Photography advanced in step with these changes. In 70 years, images made with great difficulty by the pioneers—artists and archaeologists—gave way to commercial mass production and finally to a boom in amateur photography by ever more numerous tourists.
The first photographers in the Orient were daguerreotypists, and in many cases little or nothing remains of their work. Frédéric Goupil-Fesquet (1817-?), nephew of the painter Horace Vernet, reached the foot of the Pyramids with a camera as early as October 1839. But the most remarkable expedition was that of the wealthy French art historian and painter Joseph Philibert Girault de Prangey (1804-92), who left for the East in the spring of 1842, travelled through it for three years, and returned with nearly 1, 000 daguerreotypes that have miraculously survived.
The first traveller to use the paper-negative process was the writer Maxime Du Camp, who set out in the autumn of 1849 accompanied by his friend Gustave Flaubert. He was soon followed by the German E. Benecke, a talented amateur more interested in domestic scenes than monuments; and by Félix Teynard, John B. Greene, Théodule Devéria (1831-71), Auguste Salzmann, Louis de Clercq (1836-1901), and many others. These calotypists were concerned above all with archaeology: photography enabled them to document the monuments that French, British, and German scholars were currently studying with a degree of precision for which sketches were inadequate. Their works had considerable impact in Europe, where they were disseminated in artistic and scientific circles in albums (Du Camp, Greene, Salzmann, de Clercq) or sold individually.
The Egyptologist Prisse d'Avesnes (1807-79), staying in Cairo between 1858 and 1860, took with him a young photographer, A. Jarrot, who took all the photographs of monuments of Islamic art that d'Avesnes intended to publish on his return.
From the mid-1850s onwards, accompanying the rise of tourism, professional photographers like Francis Frith travelled to the Orient in order subsequently to sell their pictures in European cities. Others established themselves locally: James Robertson in Constantinople from 1854, W. Hammerschmidt in Cairo c. 1860, Gustave Le Gray in Alexandria in 1861, Félix Bonfils in Beirut in 1867. These professionals were predominantly English or French, although photographers of local origin, such as the Turks J. Pascal Sébah and the Abdullah brothers, Armenians like G. Lékégian (fl. 1860s-1890s), and Greeks like Georgiladakis and Nicolas Koumianos, gradually emerged. Their output, aimed at Western travellers (who included numerous Orientalist painters), was extremely varied: famous monuments and sites, landscapes, picturesque scenes, local trades, and portraits of indigenous beauties. Although many of these images appear artificial, manufactured to recreate an ‘Orient to order’ comparable to what appears in many contemporary paintings, some are of outstanding quality. Robertson's prospects of Constantinople are remarkable for their artful composition, with groups of figures agreeably setting off the views of monuments.
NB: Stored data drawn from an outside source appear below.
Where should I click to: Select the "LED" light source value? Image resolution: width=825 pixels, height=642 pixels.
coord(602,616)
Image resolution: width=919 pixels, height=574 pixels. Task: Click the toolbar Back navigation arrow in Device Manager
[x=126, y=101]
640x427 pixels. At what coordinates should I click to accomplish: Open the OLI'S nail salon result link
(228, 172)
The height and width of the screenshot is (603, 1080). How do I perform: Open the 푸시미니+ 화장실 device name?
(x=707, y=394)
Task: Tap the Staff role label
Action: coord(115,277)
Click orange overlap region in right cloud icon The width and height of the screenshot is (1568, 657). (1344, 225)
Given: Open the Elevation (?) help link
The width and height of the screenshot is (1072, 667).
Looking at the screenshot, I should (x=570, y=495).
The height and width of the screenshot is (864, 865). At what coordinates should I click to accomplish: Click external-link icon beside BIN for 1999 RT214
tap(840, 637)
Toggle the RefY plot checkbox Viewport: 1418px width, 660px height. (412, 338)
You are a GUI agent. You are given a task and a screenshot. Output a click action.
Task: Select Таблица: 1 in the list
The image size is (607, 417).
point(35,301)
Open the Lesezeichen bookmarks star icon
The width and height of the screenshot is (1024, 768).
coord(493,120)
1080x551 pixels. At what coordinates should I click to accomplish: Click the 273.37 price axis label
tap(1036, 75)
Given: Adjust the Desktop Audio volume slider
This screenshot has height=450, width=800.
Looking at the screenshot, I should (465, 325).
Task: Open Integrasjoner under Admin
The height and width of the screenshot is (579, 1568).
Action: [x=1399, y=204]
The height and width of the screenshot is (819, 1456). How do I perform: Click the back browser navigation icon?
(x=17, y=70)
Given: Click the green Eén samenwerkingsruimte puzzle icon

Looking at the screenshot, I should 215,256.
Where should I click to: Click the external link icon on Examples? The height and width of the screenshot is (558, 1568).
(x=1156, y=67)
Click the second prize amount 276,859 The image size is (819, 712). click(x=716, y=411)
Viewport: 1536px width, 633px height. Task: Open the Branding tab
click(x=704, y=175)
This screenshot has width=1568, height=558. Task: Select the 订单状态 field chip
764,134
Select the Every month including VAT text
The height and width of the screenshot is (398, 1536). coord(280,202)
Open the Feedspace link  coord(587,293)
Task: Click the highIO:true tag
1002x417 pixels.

Among the vast numbers of items by Frith and Bonfils are works of undeniable aesthetic value. From the 1860s on, photographers based in the Middle East benefited from commissions by the Turkish and Egyptian governments, which used photography to document the great modernization projects taking shape in major cities.
At the same time, in cities like Paris or London, studio photographers were confecting Orientally inspired scenes: Roger Fenton's fine set of odalisques, Julien Vallou de Villeneuve's series of female models in costumes reminiscent of the biblical East (1853-4), and many other examples. Portraits also reflected the fashion; and from Charles Nègre in his Algerian burnous to Pierre Loti, whose extravagant taste for disguise found expression in Oriental settings, by way of Julia Margaret Cameron, Toulouse-Lautrec, and Robert de Montesquiou, a mythical Orient for wealthy Westerners or artists invaded studios and inspired amateurs.
At the end of the 19th century local commercial production faced competition from the appearance of the postcard and the expansion of amateur photography most notably the work of three Frenchmen, the novelist Pierre Loti (Turkey), Georges Maroniez (Egypt and the Maghrib) and Jules Gervais-Courtellemont (Constantinople, Palestine, Egypt, Algeria), the latter two making superb use of the autochrome process. Some studios, such as Lehnert & Landrock, Geiser, Arnoux, or Neurdein, shifted their business from original photographic prints to postcards and heliogravures. But another type of original photograph was emerging: Gustave Lehnert in Tunis between 1904 and 1914, and other North African-based operators in these years, produced decidedly erotic scenes featuring smiling, half-naked girls and boys.
— Sylvie Aubenas
Bibliography
| Mideast & N. Africa Encyclopedia: Orientalism |
The study and exploration of the Orient by Occidentals.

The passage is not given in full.